── Extrait fourni ──

Chantier sur les améliorations à apporter au régime forestier: de retour au b.a.-ba dans l’aménagement des forêts publiques
Le 16 octobre dernier le ministère des Forêts, de la Faune et des Parcs du Québec (MFFP) rendait publics trois rapports concernant l’aménagement des forêts québécoises. Trois rapports qui pourraient avoir une influence importante sur leur aménagement, mais qui n’ont absolument pas été mis en valeur malgré leur intérêt (chronique). Pour compenser cette sous-visibilité, je vais dédier une chronique à chacun des rapports; pour aujourd’hui, celui du Chantier sur les améliorations à apporter à la mise en œuvre du régime forestier.
Un siècle. C’est approximativement la période depuis laquelle on aménage les forêts publiques au Québec avec pour principale industrie celle des pâtes et papiers et ses énormes besoins en bois. De cette histoire est née une professionnalisation du métier de forestier et un savoir-faire en matière d’aménagement forestier… enfin, c’est la théorie. En pratique, le grand constat du Chantier sur les améliorations à apporter à la mise en œuvre du régime forestier piloté par madame Paule Têtu, une ancienne sous-ministre aux Forêts, est que pour ce qui est de l’aménagement des forêts publiques, nous sommes collectivement encore à la phase des couches.
Basé sur de larges consultations de tous les acteurs du monde forestier québécois ayant participé au Rendez-vous national de la forêt de l’automne dernier (chronique), madame Têtu a produit un rapport de 50 pages et 42 recommandations qui a été structuré autour de cinq grands thèmes, soit:
- La planification forestière
- La mise en marché des bois
- Les mécanismes d’attribution de contrat et d’appel d’offres
- Les coûts des approvisionnements
- Les conditions des travailleurs en forêt
De ce rapport qui touche à plusieurs points d’intérêt, je me suis surtout attardé à la section sur la planification forestière.

───
── Données enregistrées ──

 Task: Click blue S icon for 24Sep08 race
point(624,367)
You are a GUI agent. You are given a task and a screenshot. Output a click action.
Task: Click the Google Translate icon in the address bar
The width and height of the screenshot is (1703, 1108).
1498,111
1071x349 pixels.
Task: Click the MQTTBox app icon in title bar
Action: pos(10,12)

───

Reprenez l'extrait sur le rapport du Chantier consacré au régime forestier québécois là où il s'arrête, et poursuivez-le. Les lignes constituent un matériau à part, indépendant de l'extrait.

| Réponse attendue |
Pour bien aménager une forêt, il faut la connaître. Cela prend donc de bonnes données d’inventaire qui sont la base de tout bon aménagement forestier. Dans un « pays forestier » avec une expérience (théorique) de 100 ans, on ne devrait pas se poser de questions sur le sujet. Mais pourtant…
Le rapport fait état de sérieuses inquiétudes dans la qualité des inventaires pour la planification opérationnelle, soit pour préciser les volumes vraiment présents sur le terrain. Il apparaît que les règles d’octroi des contrats d’inventaire dans les directions régionales du MFFP amènent à diminuer l’importance accordée à l’expertise dans un but de diminuer les coûts. Or, madame Têtu met clairement en garde le MFFP contre cette tendance:
L’État devrait être préoccupé par une telle situation puisque ce qui peut sembler une économie à court terme a le potentiel d’avoir des répercussions financières majeures en raison d’une diminution de la qualité des informations utilisées pour la planification forestière. (p.9)
Dans sa recommandation liée à cette question (1.3B), elle demande, entre autres, à ce que le système d’appel d’offres lié aux inventaires permette de « valoriser l’expérience et la compétence des fournisseurs de services ». Ce type de recommandation n’a rien à voir avec de simples « améliorations » à apporter à un tout nouveau système, il implique plutôt que c’est toute une culture d’aménagement forestier qui est à (re)bâtir.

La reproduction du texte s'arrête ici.